We do know Wirt was responsible for a majority of the early Esterbrook eyedroppers people see. De La Rue also made an overfeed Gold Relief eyedropper, and I have some suspicions that Aiken Lambert might have had their hands on production as well.
We could speculate (that's all this is, no proof to any of this yet) that during the first decade of the 20th century Esterbrook saw the need to have fountain pens manufactured in order to remain competitve. Also, this would be a normal extension of their business, but since the manufacture of nibs was their specialty, they might have been hesitant to start producing barrels and caps and other parts to make complete pens. So, Richard Esterbrook II goes to a number of manufacturers, Wirt, Aiken Lambert, De La Rue, Conway Stewart and perhaps others and says, "Make me a fountain pen, stamp it Relief 314 and I'll evaluate how well you do". Remember the Relief 314 designation refers to the nib style, not the model of the pen. Interestingly enough, it doesn't appear as though Esterbrook actually manufactured the nibs for these pens. So, a number of manufacturers come back with small runs of pens for Esterbrook to evaluate. Wirt wins the contract and starts producing eyedroppers and self fillers for Esterbrook.
Or...., Esterbrook has Wirt make some, then switches to ALCO, has De La Rue make them in the UK, along with CS, and their are a number of manufacturers making them at the same time.
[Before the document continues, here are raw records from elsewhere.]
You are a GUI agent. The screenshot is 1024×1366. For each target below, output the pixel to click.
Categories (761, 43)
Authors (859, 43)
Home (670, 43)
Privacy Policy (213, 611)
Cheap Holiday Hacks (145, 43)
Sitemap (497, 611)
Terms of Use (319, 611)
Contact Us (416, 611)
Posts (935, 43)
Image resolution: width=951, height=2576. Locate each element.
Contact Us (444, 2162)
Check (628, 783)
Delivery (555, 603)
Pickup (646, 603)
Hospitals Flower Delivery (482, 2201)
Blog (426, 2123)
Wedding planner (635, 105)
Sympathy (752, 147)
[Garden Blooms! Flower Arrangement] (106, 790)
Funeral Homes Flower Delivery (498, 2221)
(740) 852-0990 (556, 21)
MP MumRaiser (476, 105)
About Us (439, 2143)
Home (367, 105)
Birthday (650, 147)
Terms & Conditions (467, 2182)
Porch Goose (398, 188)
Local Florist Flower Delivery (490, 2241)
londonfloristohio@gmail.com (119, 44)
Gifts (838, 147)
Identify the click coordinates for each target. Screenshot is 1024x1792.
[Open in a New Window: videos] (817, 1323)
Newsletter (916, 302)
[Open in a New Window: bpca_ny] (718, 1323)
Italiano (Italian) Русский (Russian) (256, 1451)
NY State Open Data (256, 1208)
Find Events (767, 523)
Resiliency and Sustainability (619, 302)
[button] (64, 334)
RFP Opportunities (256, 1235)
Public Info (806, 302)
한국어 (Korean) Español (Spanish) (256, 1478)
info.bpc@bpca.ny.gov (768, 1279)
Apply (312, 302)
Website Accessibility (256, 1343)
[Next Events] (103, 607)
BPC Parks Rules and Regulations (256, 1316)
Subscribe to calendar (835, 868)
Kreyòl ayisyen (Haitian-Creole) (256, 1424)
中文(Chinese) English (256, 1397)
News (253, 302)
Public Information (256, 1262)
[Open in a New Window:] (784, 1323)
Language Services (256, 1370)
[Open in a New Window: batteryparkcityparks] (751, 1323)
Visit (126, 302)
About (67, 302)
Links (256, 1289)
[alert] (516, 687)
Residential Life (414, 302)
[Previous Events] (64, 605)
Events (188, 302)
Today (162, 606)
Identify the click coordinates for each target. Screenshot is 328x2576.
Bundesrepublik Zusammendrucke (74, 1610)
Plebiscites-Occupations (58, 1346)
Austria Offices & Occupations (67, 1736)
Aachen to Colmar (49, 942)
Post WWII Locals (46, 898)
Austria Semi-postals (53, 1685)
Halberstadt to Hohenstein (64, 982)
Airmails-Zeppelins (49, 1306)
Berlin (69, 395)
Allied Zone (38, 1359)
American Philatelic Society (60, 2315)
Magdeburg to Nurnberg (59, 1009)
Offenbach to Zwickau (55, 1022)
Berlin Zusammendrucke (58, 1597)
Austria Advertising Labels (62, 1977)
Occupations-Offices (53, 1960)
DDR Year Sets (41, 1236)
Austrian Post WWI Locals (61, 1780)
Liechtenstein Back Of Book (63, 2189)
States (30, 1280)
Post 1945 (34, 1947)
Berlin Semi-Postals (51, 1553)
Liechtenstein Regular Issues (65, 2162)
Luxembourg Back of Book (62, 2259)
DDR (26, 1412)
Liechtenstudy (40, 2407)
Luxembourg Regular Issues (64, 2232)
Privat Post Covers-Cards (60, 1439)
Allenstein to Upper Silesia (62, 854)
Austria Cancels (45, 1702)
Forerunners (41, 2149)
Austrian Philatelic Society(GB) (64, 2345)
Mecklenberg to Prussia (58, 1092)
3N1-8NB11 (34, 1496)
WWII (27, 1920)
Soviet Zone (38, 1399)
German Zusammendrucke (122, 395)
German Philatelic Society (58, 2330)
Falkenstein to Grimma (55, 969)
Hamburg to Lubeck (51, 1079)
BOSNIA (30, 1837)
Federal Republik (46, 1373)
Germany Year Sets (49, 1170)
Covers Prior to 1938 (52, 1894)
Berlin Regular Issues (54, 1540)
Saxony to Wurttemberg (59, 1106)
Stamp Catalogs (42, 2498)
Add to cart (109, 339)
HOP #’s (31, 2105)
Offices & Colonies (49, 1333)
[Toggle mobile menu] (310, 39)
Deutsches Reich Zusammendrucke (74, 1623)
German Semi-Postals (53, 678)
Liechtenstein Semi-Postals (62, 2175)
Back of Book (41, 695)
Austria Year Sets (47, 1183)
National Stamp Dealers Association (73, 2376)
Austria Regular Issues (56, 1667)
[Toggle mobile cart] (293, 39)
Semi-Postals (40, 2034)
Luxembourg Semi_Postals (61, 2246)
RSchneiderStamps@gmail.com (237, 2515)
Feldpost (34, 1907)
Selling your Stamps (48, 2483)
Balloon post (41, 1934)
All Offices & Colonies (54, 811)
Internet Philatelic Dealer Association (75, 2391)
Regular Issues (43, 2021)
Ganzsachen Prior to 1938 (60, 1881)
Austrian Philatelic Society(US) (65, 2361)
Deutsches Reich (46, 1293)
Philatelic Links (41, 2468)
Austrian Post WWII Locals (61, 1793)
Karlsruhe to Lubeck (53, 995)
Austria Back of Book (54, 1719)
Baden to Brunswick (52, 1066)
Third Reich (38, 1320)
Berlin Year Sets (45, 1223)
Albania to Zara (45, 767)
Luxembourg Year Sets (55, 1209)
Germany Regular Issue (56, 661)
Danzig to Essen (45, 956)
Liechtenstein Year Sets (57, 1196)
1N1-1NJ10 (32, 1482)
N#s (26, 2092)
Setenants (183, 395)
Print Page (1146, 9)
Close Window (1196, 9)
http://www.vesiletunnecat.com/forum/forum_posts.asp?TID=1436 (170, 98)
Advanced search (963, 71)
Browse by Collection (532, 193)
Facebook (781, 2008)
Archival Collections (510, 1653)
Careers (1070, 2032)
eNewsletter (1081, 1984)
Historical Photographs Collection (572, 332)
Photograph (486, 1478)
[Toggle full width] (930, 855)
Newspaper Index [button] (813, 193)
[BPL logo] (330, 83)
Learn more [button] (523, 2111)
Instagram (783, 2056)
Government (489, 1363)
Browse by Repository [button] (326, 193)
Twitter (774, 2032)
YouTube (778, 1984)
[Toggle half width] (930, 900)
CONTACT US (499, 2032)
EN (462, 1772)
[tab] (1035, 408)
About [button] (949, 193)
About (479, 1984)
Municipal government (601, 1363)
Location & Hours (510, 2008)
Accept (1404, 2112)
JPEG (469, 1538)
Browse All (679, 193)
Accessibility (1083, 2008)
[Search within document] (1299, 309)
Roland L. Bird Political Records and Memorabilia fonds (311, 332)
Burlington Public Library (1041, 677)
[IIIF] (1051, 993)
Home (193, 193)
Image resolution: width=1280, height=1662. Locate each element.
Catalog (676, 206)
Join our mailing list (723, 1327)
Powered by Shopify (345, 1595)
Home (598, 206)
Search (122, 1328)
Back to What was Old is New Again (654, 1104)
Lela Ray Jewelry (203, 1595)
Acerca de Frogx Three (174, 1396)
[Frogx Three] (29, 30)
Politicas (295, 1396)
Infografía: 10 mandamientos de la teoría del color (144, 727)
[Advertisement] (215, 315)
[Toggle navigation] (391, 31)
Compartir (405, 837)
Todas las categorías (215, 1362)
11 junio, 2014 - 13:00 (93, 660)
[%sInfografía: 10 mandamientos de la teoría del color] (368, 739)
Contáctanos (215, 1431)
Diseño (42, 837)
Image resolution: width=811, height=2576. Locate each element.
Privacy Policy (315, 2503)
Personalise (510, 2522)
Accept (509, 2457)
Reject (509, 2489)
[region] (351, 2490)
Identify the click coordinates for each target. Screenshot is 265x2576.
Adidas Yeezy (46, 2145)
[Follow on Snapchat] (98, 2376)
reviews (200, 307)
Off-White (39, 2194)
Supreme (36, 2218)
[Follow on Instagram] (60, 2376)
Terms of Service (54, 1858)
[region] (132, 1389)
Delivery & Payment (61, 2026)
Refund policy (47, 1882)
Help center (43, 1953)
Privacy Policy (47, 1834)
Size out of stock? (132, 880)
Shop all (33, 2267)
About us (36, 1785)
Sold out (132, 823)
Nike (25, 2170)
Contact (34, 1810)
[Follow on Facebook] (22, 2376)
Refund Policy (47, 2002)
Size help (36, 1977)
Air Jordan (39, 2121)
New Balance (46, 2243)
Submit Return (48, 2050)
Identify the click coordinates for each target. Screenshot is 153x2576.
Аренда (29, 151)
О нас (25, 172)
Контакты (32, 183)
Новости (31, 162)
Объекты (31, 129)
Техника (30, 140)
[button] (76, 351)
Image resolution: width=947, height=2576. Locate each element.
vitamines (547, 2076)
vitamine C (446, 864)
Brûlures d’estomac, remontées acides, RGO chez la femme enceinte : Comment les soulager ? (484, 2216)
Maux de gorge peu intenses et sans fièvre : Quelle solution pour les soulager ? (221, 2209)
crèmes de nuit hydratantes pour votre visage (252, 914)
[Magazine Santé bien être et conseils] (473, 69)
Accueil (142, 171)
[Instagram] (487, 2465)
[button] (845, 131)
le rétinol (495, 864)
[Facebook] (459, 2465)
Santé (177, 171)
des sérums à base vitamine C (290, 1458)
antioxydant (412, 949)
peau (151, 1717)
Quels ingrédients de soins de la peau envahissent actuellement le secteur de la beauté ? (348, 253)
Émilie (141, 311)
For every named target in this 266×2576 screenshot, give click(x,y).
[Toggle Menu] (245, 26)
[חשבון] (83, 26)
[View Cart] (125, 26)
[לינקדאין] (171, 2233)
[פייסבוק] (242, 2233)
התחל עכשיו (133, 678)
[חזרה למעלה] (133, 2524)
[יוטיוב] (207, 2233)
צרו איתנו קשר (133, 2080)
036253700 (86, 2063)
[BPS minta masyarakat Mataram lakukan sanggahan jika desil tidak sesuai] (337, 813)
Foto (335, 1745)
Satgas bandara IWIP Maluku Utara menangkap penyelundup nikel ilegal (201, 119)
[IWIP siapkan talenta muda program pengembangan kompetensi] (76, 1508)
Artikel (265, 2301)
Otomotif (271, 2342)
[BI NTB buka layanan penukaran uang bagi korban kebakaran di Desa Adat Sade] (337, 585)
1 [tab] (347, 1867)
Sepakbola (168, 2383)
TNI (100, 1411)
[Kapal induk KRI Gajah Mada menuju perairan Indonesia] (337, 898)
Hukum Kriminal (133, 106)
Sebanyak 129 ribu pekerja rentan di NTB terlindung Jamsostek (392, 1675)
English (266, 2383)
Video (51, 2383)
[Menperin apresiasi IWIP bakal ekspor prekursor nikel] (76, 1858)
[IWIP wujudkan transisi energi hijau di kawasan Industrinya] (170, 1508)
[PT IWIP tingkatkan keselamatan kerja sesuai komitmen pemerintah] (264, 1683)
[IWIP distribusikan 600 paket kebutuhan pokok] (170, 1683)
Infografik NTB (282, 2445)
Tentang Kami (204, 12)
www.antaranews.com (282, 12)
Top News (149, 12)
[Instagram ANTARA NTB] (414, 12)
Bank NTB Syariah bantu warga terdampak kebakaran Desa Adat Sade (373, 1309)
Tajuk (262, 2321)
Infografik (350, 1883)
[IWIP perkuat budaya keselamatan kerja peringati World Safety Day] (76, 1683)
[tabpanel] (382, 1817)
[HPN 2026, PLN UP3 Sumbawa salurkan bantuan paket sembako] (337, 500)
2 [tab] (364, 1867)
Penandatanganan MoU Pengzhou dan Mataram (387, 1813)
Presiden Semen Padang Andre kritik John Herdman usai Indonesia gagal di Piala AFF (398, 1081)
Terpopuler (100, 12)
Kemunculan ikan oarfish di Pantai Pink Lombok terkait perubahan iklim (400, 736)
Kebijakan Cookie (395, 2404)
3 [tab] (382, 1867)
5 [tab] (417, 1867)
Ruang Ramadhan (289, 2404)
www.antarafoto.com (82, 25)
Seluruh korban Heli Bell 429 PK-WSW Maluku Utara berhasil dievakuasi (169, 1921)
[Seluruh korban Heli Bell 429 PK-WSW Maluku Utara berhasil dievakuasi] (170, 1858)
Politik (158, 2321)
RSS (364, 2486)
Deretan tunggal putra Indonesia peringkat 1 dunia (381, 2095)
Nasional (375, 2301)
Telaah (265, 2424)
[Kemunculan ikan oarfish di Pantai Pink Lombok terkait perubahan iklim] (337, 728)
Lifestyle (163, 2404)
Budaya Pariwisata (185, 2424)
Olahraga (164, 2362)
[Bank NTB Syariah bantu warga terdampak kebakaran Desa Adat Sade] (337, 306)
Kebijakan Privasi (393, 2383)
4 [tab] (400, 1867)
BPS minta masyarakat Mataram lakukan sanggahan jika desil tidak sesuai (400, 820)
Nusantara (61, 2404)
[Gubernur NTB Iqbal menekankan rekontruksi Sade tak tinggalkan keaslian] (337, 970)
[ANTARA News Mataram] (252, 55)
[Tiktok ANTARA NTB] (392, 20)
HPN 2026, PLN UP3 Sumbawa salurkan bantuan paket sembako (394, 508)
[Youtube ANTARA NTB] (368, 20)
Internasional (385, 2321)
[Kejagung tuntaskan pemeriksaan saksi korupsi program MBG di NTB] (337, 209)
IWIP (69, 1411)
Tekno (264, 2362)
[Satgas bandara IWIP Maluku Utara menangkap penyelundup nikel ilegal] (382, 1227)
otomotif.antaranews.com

Interestingly enough, as a mid to late 20's or early 30's pen, this is close to V clip production in 1932. I don't have the patent information with me, but Esterbrook had been planning the V clip design early 30's if not late 20's, so this jade self filler is definitely late production. I wonder why they didn't decide to go with this design instead of the steel re-new-point route.
Early Esterbrook history is fascinating and much of it is unwritten. So one can only speculate until actual proof can be found.